Print

Print


----------------------------Original message----------------------------
 
   Date: Fri, 16 Oct 1992 01:27:35 +0100
   From: Keld J|rn Simonsen <[log in to unmask]>
   X-Charset: ASCII
   X-Char-Esc: 38
 
   >    > What should the system software do when a program expects A WITH
   >    > ACUTE to be one code element, and not two?  Will uses of getc()
   >    > have to be replaced by gets() in order to return more than one
   >    > code element?  Or will getc() have to compose sequences into
   >    > precomposed code elements (but then getc() would have to look
   >    > at all the character code elements, etc.)?
   >
   >    Those well known questions should have been answered before 10646 was
   >    standardized through which 10646 could have been modified to be a much
   >    more usable standard.
 
   The question is answered in the forthcoming 10646 standard: if you want
   the character LATIN CAPITAL LETTER A WITH ACUTE you can only code it as
   one code element.
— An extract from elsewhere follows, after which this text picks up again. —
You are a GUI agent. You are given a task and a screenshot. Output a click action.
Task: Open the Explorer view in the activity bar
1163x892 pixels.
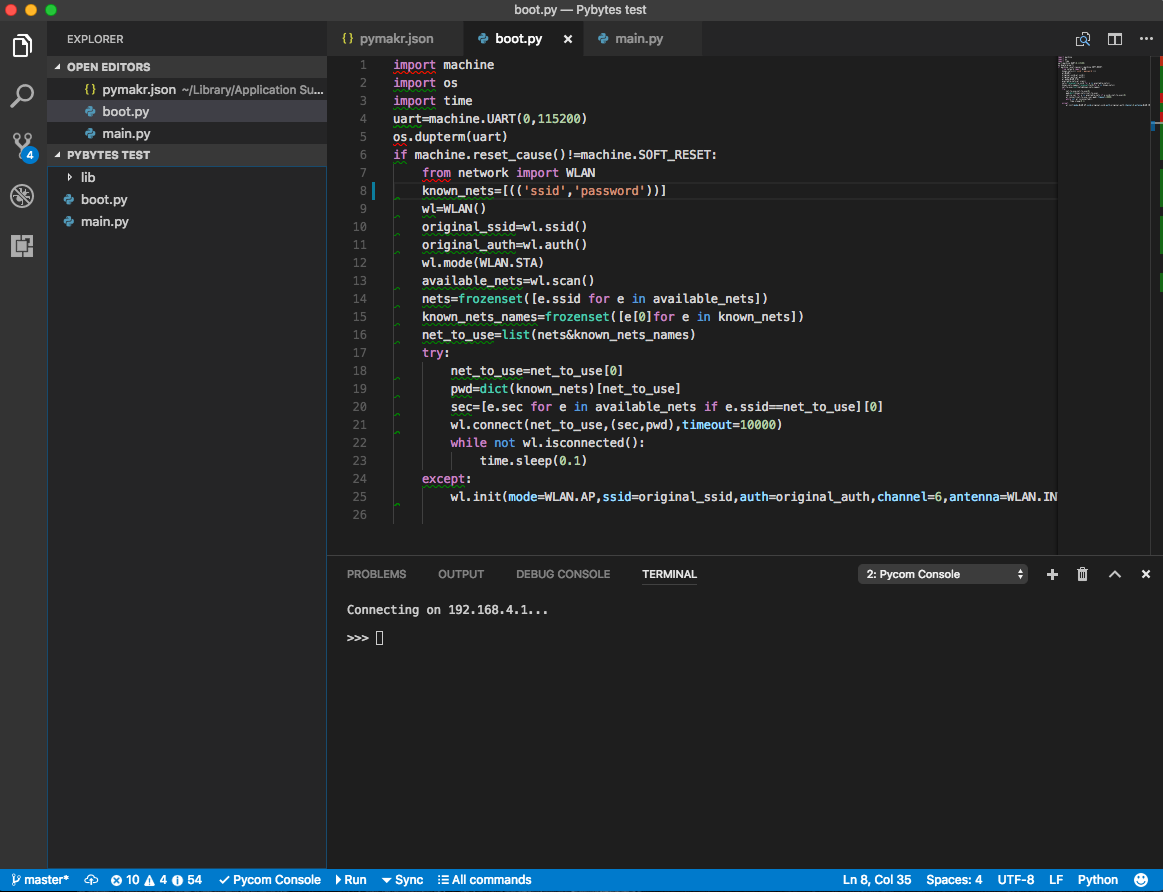pos(22,45)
The two code elements LATIN CAPITAL LETTER A and
   COMBINING ACUTE ACCENT do not together constitute a character
   LATIN CAPITAL LETTER A WITH ACUTE.
 
I can't figure from this whether Keld is being intentionally misleading
or whether he isn't aware of the details of 10646.  If by "character,"
Keld means an element of 10646, then he is correct:  a combination of
characters in 10646 does not create another "character," that is,
if by "character" one means an element of 10646.  However, if by
"character" one means an element of a writing system (or of an alphabet),
then Keld is quite wrong, since, indeed, one can arbitrarily form a
"character" in the sense of an element of a writing system by combining
code elements in 10646.  So, if I have an alphabet which has the element
LATIN CAPITAL LETTER A WITH ACUTE, I am completely free to encode this
as either one or two code elements.  In this sense, LATIN CAPITAL LETTER
A WITH ACUTE constitutes a text element in the context of some text
process and writing system.  A user of 10646 is quite free to encode
such a text element with more than one code element or with alternative
code element spellings.
 
   So you only have to have getc() look at more than one code element,
   and you only have to test for one value when you look for this
   character, namely the accented character coded as one code element,
   and not for the comebined two-code entity.
 
Most programs operate on text elements, which, in pre-10646 days
corresponded to code elements.  getc() was designed in a context where
a code element could be equated with a text element.  With 10646
this situation has changed.  If an implementation desires to impose
text element/code element equivalence, then it must be prepared to
translate text elements which are spelled out by multiple code elements
into single code elements to be returned by getc().  Since 10646 doesn't
encode all possible combinations of code elements to be treated thus
as single (precomposed) code elements, such an implementation must be
prepared to dynamically assign elements from the Private Use Zone in
order to represent unencoded composite text elements.  Such a system
must also be able to convert such private encodings into public encodings
when interchanging text.
 
Glenn Adams